• STATED TASK 1:
From the text on globalization and US military anxieties, list the quoted terms for globalization that the text says have recently tended to be replaced by reference to "global disorder".
• STATED TASK 2:
In the text on globalization and US military anxieties, why does the quoted field manual say military success alone will not be sufficient to prevail?
==== TEXT SEGMENT ====
Globalization and US Military Designs and Anxieties

US military strategists are keen to maximize the potential for US dominance in the context of “globalization,” with some apprehension but also with a rising interest in working through the agency of others. The US Army’s Field Manual for Stability Operations (FM 3-07), states these concerns in the following terms:

“As the Nation continues into this era of uncertainty and persistent conflict, the lines separating war and peace, enemy and friend, have blurred and no longer conform to the clear delineations we once knew. At the same time, emerging drivers of conflict and instability are combining with rapid cultural, social, and technological change to further complicate our understanding of the global security environment. Military success alone will not be sufficient to prevail in this environment. To confront the challenges before us, we must strengthen the capacity of the other elements of national power, leveraging the full potential of our interagency partners”. (US Army, 2008b, p. ii)

The level of apprehension has recently come into clearer public view, with the Chairman of the Joint Chiefs of Staff exclaiming in what is meant to be a staid document, “today’s global security environment is the most unpredictable I have seen in 40 years of service” (DoD, 2015, p. i). The “complications,” “challenges,” and “opportunities” of globalization, have recently tended to be replaced by reference to “global disorder” which has “significantly increased,” with the prediction being that, “future conflicts will come more rapidly, last longer, and take place on a much more technically challenging battlefield” (DoD, 2015, p. i).
==== DATA EXTRACT ====
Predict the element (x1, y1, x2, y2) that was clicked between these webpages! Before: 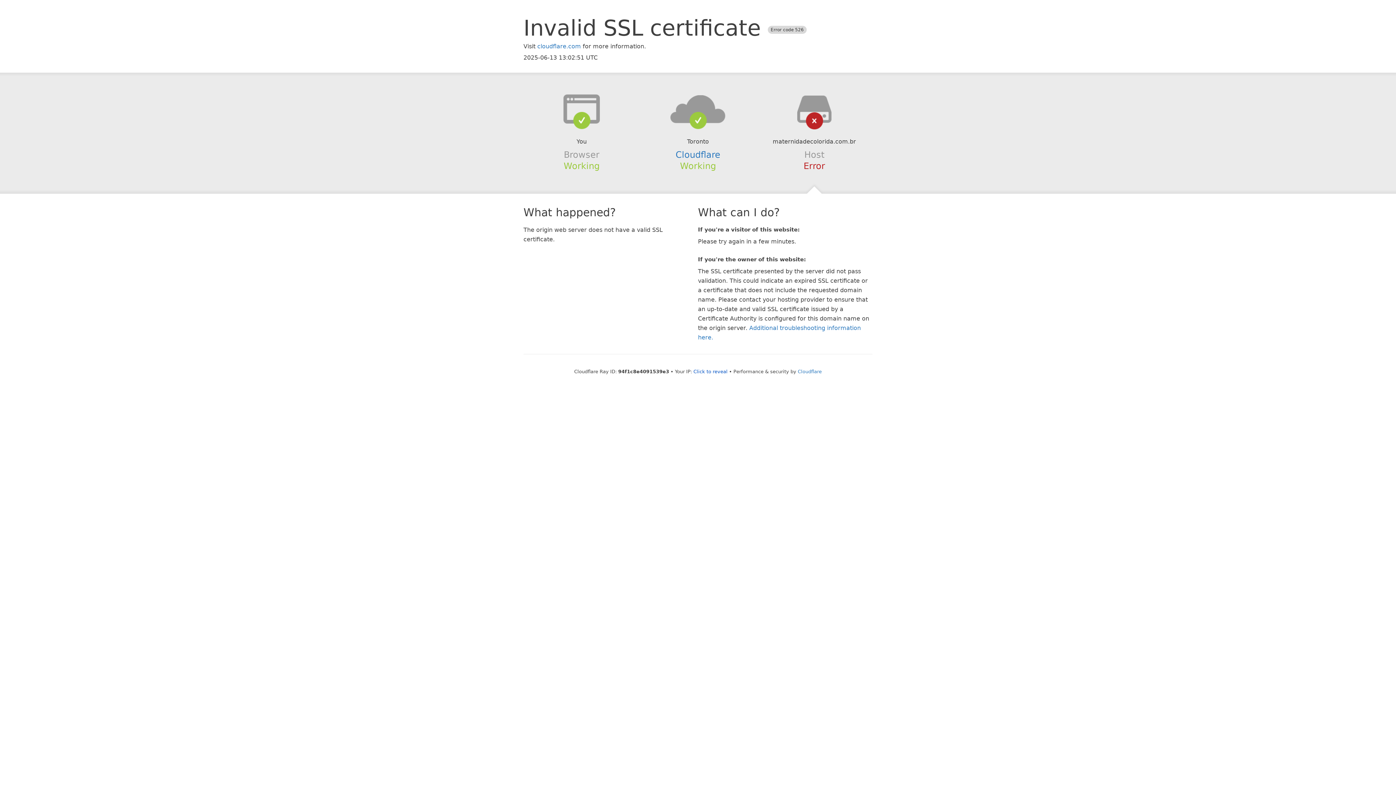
====
• COMPLETE OUTPUT 1:
"complications," "challenges," and "opportunities"

• COMPLETE OUTPUT 2:
The lines separating war and peace, enemy and friend, have blurred and no longer match the clear divisions once known. At the same time, emerging drivers of conflict and instability are combining with rapid cultural, social, and technological change, which further complicates understanding of the global security environment.